The Queen City was the only community in New Hampshire to receive funding.
“We understand that when a student’s basic needs are not met, they are not able to reach their full learning potential,” Gillis said in a statement. “This grant funding will allow us to have a greater impact, not just on our students, but on their families and the surrounding community as well.”
Manchester school officials worked with Manchester Proud to develop the grant application.
Nonprofit sober home
Victoria Sullivan was back at City Hall to speak to aldermen recently, not as a candidate for mayor but on behalf of her new venture — co-chair of Freedom Movement NH, a sober home operating out of 99-101 Manchester St.
Sullivan said she and co-chair Steve Richard didn’t know each other a year ago, when they discovered they both were looking to open a faith-based sober home.
“Our faith is important to each of us,” Sullivan told members of the Special Committee on Alcohol, Other Drugs and Youth Services. “I started having some conversations around the city about my ideas on how we can combat this crisis that we call the opioid epidemic, which is also a mental health crisis and a homeless crisis.
“Through mutual friends, we found each other. Steve happened to have a place that he had been looking at, so everything sort of came together for us.”
Freedom Movement NH officially launched in August and recently received its 501©(3) certification.
“We are officially a nonprofit,” Sullivan said. “We are a New Hampshire charitable organization as well. There are a lot of sober homes, but many of them are for-profit. There is nothing wrong with that. We just do things differently.”
“We concentrate on ... a whole-person approach to liberation from addiction,” Sullivan told aldermen. “Our mission statement is that Freedom Movement NH is to provide transitional housing with peer support and the connections to wrap-around services in order to liberate and restore individuals experiencing homelessness and recovery from addiction in the Greater Manchester area.
“We are able to equip individuals experiencing transition with the extra time and resources needed to experience true freedom from homelessness and addiction and live recovered, healed, and restored lives,” Sullivan said.
The operation is run by volunteers. Currently, FMNH provides sober living for men only, Sullivan said.
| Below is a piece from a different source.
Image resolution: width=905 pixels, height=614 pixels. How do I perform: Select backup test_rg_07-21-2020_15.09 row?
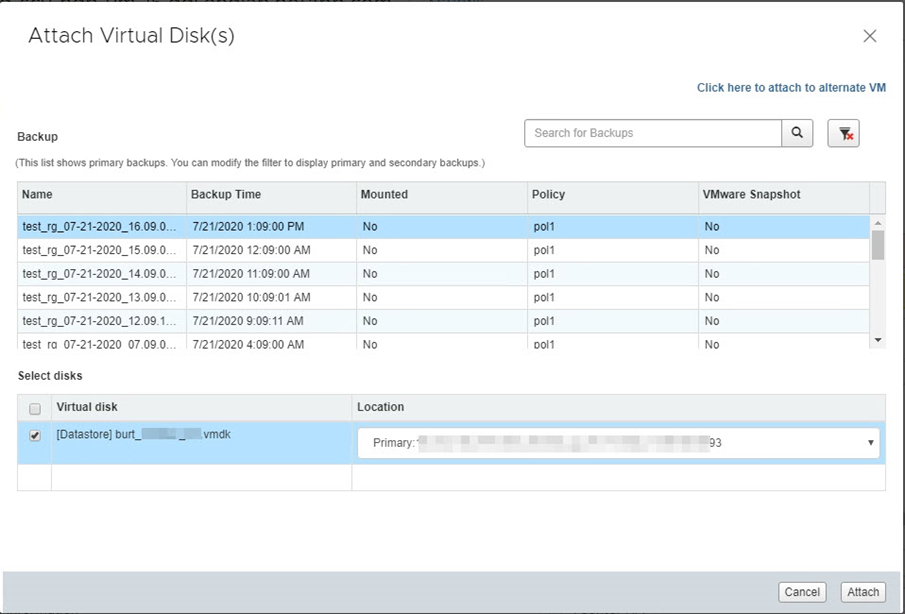[100, 250]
Participants must have at least 30 days recovery before coming to the facility.
Besides being required to attend meetings that support their sobriety, residents must work or — if unable to work — or volunteer in the community.
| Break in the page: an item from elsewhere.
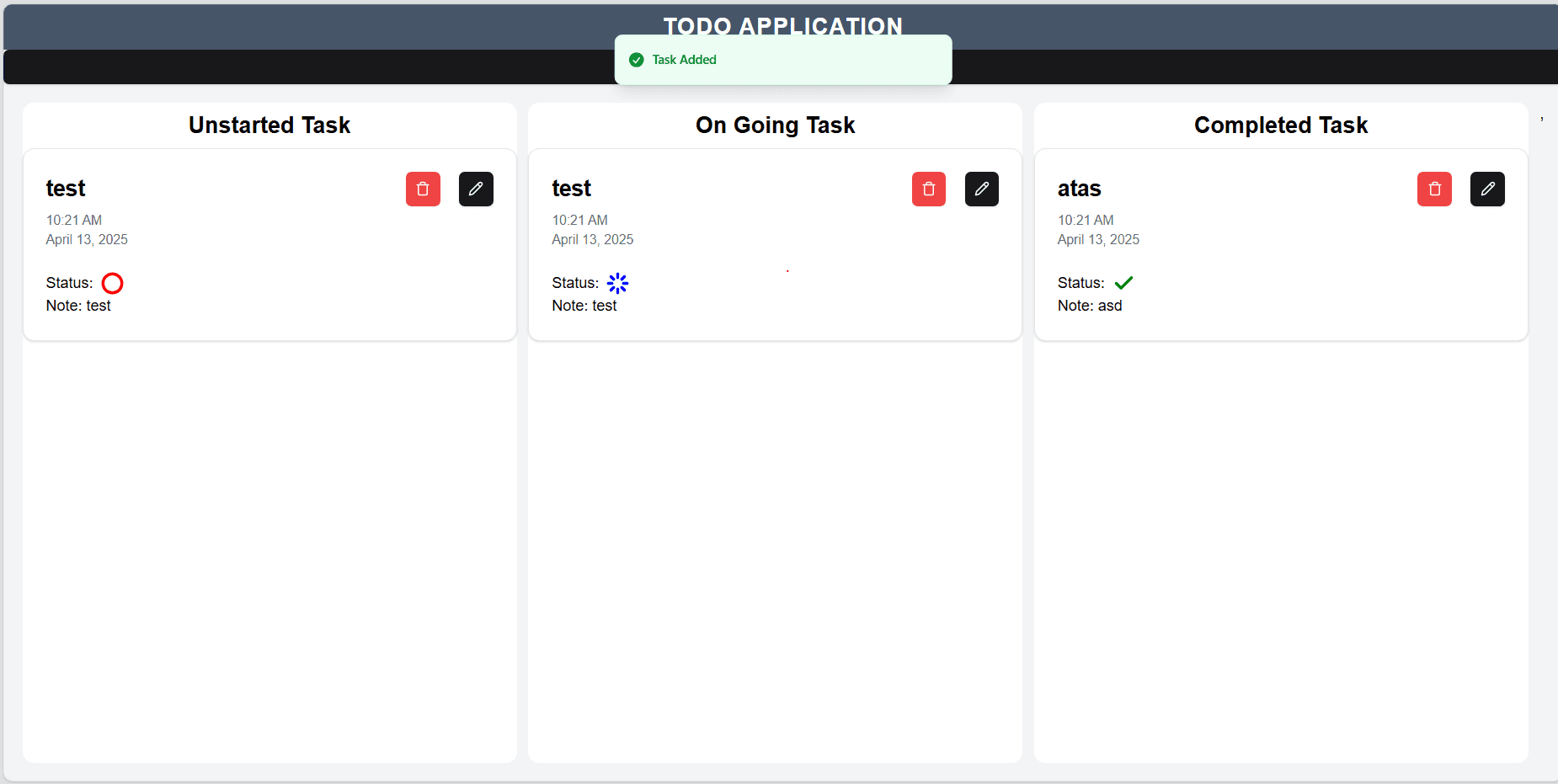
Task: Click the Note: asd text on atas card
Action: (1090, 306)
Sullivan said that because many of the men come directly from 30- or 60-day rehabilitation programs, they receive “a two-week housing scholarship while we get them on their feet.”
“Our goal is to stop the cycle of addiction that puts these men back on the streets.”
Sullivan said the program currently has 12 men enrolled, with room for 24.
“We are truly a movement,” Sullivan said. “We are constantly reevaluating what we do and making changes to accommodate the individual while maintaining the safety of the group.
“We understand that we will not always be their last stop before securing permanent housing and healthy lives — sometimes we will be their first house, sometimes their third, sometimes we will lose them back to the streets,” Sullivan said.
“Our hope is that we plant the seeds of success in every life we touch.”